W trakcie wcześniejszych spotkań mistrzostw Gutowska i Lesiak pokazały się z dobrej strony i dzięki temu znalazły się w gronie arbitrów mogących poprowadzić finałowe starcie. Ostatecznie Europejska Federacja Piłki Ręcznej zdecydowała się powierzyć im pieczę nad losami spotkania o złoto. Dla obu jest to ogromna nobilitacja i wyróżnienie.
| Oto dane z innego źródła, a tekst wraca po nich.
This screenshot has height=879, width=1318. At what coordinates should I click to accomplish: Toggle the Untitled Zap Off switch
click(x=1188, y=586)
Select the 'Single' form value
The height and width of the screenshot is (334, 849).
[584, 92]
- Dobrze sędziowałyśmy w trakcie tego turnieju. Jest przed nami jeszcze jeden mecz i postaramy się jak najlepiej wykonać nasze zadanie - powiedziała w rozmowie z oficjalną stroną Związku Piłki Ręcznej w Polsce Małgorzata Gutowska, a Urszula Lesiak dodała: - Z pewnością jest to wyjątkowy mecz. Staramy się jednak podejść do tego wyzwania bardziej racjonalnie niż emocjonalnie.
Polki bardzo chwalą sobie organizację mistrzostw, podkreślając, że także sędziowie z innych krajów zadowoleni byli z poziomu przygotowania organizatorów. - Impreza jest świetnie zorganizowana. Zespoły grają na wysokim poziomie. Sędziowie i delegaci na pewno będą bardzo dobrze wspominać pobyt w Gdyni i Gdańsku - zakończyła Lesiak.
Niedzielne starcie finałowe między Szwecją a Rosją rozpocznie się o godz. 17:30. Wcześniej, na godz. 15:00, zaplanowane zostało spotkanie o brązowy medal między Danią a Portugalią.